All the reasons why this would be a poor idea were obliterated with the stroke of his tongue against her lips, the press of his body against hers, reminding her of the possibilities between them, not the problems. He made her hope—perhaps she did deserve a second chance—it was a wild, reckless hope, full of moonlight’s magic and none of daylight’s realities.

Her hands reached for his neckcloth, moving to untie it. He chuckled against her mouth, his own hands disengaging to reach for hers. ‘Tonight, I want to be with you in a proper bed, without worry of discovery hastening our lovemaking. We have all night; I want to make the most of it.’ It was a promise of pleasure, a pledge of protection. He would not take her here, out of doors.

All night.

The prospect sent a delightful tremor through her even as the thought came to her that he’d also want things in exchange—not merely physical passion.

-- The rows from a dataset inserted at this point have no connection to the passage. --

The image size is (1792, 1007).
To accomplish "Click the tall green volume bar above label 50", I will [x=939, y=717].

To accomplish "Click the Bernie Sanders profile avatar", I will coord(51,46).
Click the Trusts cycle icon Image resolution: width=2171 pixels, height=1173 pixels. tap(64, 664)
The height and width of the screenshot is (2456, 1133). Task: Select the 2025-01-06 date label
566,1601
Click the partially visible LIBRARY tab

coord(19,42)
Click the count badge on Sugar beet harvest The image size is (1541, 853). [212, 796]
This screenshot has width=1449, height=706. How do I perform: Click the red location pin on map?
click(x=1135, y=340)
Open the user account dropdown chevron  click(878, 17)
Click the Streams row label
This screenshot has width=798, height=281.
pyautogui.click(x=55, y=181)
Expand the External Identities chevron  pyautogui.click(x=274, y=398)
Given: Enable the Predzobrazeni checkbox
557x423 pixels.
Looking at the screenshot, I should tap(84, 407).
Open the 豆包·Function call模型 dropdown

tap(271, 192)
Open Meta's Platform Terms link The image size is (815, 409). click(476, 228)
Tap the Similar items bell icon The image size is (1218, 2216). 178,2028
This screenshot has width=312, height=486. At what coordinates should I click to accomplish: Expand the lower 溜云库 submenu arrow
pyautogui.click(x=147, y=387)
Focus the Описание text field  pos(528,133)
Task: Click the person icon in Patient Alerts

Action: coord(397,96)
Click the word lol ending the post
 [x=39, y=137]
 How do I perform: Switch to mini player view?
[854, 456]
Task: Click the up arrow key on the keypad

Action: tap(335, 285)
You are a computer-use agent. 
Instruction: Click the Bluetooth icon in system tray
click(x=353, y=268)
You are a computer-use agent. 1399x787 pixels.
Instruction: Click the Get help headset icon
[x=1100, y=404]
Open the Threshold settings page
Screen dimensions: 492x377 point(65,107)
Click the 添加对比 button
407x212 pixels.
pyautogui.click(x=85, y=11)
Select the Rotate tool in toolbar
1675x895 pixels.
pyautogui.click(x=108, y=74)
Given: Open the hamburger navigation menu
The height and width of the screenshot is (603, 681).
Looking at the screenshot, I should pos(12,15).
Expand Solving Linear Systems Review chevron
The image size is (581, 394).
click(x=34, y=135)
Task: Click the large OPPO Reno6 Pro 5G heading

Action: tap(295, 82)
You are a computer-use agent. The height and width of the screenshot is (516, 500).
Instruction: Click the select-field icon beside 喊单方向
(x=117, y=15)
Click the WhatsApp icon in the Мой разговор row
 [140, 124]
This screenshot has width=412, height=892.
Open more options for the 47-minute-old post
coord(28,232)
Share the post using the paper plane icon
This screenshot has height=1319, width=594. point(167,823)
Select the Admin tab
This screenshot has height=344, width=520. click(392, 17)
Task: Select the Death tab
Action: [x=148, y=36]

I want to be with you in a proper bed.

She was ready to give that, ready to feel the comfort of being with another. He’d want the things that went with it. He’d not said he wanted to have her in a proper bed, bedding her like some archaic medieval lord, but that he wanted to be with her. He was asking for her trust, for her presence in a way she’d not given it to him before. This was going to be a deliberate act of lovemaking, not the outcome of spontaneous, riotous emotions, which could be excused in the morning.

And I want it. With him, came the warm thought.

Upstairs, his bedroom was lit with a single lamp that bathed the space in a soft light, a welcoming light. Covers on the tall, carved oak four-posted bed had been pulled back and Jasper’s robe had been laid out. The small intimacies sent a shiver of anticipation through her, a reminder that lovemaking was a domestic act, a large intimacy full of smaller ones.

‘Shall I play the maid tonight?’ Jasper whispered at her ear, his hands already working the laces of her gown, making it a rhetorical question. He pressed a kiss to her neck and she let the warmth of him seep into her skin as he continued his slow seduction. He undressed her with his hands, his mouth dropping kisses to welcome the newly bared skin.

She gave an appreciative sigh as he pressed a kiss to her back. ‘You are remarkably good at undressing.’

‘Not undressing,’ he murmured, his hands unfastening petticoat tapes. ‘Unveiling.’ The word was punctuated by the soft landing of her petticoat and the silent fall of her crinoline cage shortly after. The last of her undergarments gave way. She was entirely nude, entirely free to feel him against her skin—his chest to her back, his hips to her buttocks, the hard length of him making itself known through the fabric of his trousers as it butted up against her.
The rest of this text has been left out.